_PROBLEM TO SOLVE_:
Your task is to return the data below, word for word.

[[ DATA UNDER STUDY open ]]

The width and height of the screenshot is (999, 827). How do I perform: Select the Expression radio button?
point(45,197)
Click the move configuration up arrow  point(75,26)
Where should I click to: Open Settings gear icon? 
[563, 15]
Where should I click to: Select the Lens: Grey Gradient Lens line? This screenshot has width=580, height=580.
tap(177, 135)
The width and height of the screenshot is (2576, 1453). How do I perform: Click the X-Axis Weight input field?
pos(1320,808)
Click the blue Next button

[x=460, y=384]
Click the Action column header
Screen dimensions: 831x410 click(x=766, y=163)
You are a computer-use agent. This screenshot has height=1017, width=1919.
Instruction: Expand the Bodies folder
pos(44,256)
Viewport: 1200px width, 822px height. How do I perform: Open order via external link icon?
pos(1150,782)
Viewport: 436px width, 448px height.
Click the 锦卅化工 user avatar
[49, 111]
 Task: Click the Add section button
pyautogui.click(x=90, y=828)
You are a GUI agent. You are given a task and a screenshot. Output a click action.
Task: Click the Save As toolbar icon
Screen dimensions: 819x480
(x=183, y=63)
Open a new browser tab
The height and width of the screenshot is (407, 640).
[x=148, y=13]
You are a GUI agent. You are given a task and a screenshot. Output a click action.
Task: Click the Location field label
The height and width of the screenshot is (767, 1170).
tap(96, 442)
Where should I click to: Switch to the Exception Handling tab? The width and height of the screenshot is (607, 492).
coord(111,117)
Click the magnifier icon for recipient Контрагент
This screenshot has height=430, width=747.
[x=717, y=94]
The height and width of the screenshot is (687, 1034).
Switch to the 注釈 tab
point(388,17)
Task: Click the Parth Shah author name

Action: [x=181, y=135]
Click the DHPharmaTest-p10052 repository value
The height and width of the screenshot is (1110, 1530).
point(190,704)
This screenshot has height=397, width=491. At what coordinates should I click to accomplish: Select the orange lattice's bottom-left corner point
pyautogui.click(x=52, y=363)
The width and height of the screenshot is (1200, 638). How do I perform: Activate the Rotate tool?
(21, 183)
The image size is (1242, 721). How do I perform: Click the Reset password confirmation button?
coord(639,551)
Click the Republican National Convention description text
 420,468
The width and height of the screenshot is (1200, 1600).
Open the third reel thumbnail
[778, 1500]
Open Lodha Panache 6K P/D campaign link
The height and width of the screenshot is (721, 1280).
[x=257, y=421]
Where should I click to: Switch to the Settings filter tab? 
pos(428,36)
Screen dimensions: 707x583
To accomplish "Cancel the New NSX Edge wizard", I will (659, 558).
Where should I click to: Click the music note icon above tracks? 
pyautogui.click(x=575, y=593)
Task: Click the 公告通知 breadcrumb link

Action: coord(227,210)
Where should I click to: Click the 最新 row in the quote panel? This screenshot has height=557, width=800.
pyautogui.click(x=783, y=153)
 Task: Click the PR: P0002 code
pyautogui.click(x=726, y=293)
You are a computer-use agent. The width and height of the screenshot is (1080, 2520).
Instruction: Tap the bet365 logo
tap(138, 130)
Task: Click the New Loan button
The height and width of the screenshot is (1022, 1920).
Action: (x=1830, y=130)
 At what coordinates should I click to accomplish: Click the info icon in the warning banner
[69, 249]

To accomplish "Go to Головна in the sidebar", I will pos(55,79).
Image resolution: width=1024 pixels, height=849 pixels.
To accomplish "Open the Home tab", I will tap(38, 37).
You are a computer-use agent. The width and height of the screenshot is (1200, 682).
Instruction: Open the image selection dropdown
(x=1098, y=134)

[[ DATA UNDER STUDY closed ]]

_EXERCISE ANSWER_:
The width and height of the screenshot is (999, 827). How do I perform: Select the Expression radio button?
point(45,197)
Click the move configuration up arrow  point(75,26)
Where should I click to: Open Settings gear icon? 
[563, 15]
Where should I click to: Select the Lens: Grey Gradient Lens line? This screenshot has width=580, height=580.
tap(177, 135)
The width and height of the screenshot is (2576, 1453). How do I perform: Click the X-Axis Weight input field?
pos(1320,808)
Click the blue Next button

[x=460, y=384]
Click the Action column header
Screen dimensions: 831x410 click(x=766, y=163)
You are a computer-use agent. This screenshot has height=1017, width=1919.
Instruction: Expand the Bodies folder
pos(44,256)
Viewport: 1200px width, 822px height. How do I perform: Open order via external link icon?
pos(1150,782)
Viewport: 436px width, 448px height.
Click the 锦卅化工 user avatar
[49, 111]
 Task: Click the Add section button
pyautogui.click(x=90, y=828)
You are a GUI agent. You are given a task and a screenshot. Output a click action.
Task: Click the Save As toolbar icon
Screen dimensions: 819x480
(x=183, y=63)
Open a new browser tab
The height and width of the screenshot is (407, 640).
[x=148, y=13]
You are a GUI agent. You are given a task and a screenshot. Output a click action.
Task: Click the Location field label
The height and width of the screenshot is (767, 1170).
tap(96, 442)
Where should I click to: Switch to the Exception Handling tab? The width and height of the screenshot is (607, 492).
coord(111,117)
Click the magnifier icon for recipient Контрагент
This screenshot has height=430, width=747.
[x=717, y=94]
The height and width of the screenshot is (687, 1034).
Switch to the 注釈 tab
point(388,17)
Task: Click the Parth Shah author name

Action: [x=181, y=135]
Click the DHPharmaTest-p10052 repository value
The height and width of the screenshot is (1110, 1530).
point(190,704)
This screenshot has height=397, width=491. At what coordinates should I click to accomplish: Select the orange lattice's bottom-left corner point
pyautogui.click(x=52, y=363)
The width and height of the screenshot is (1200, 638). How do I perform: Activate the Rotate tool?
(21, 183)
The image size is (1242, 721). How do I perform: Click the Reset password confirmation button?
coord(639,551)
Click the Republican National Convention description text
 420,468
The width and height of the screenshot is (1200, 1600).
Open the third reel thumbnail
[778, 1500]
Open Lodha Panache 6K P/D campaign link
The height and width of the screenshot is (721, 1280).
[x=257, y=421]
Where should I click to: Switch to the Settings filter tab? 
pos(428,36)
Screen dimensions: 707x583
To accomplish "Cancel the New NSX Edge wizard", I will (659, 558).
Where should I click to: Click the music note icon above tracks? 
pyautogui.click(x=575, y=593)
Task: Click the 公告通知 breadcrumb link

Action: coord(227,210)
Where should I click to: Click the 最新 row in the quote panel? This screenshot has height=557, width=800.
pyautogui.click(x=783, y=153)
 Task: Click the PR: P0002 code
pyautogui.click(x=726, y=293)
You are a computer-use agent. The width and height of the screenshot is (1080, 2520).
Instruction: Tap the bet365 logo
tap(138, 130)
Task: Click the New Loan button
The height and width of the screenshot is (1022, 1920).
Action: (x=1830, y=130)
 At what coordinates should I click to accomplish: Click the info icon in the warning banner
[69, 249]

To accomplish "Go to Головна in the sidebar", I will pos(55,79).
Image resolution: width=1024 pixels, height=849 pixels.
To accomplish "Open the Home tab", I will tap(38, 37).
You are a computer-use agent. The width and height of the screenshot is (1200, 682).
Instruction: Open the image selection dropdown
(x=1098, y=134)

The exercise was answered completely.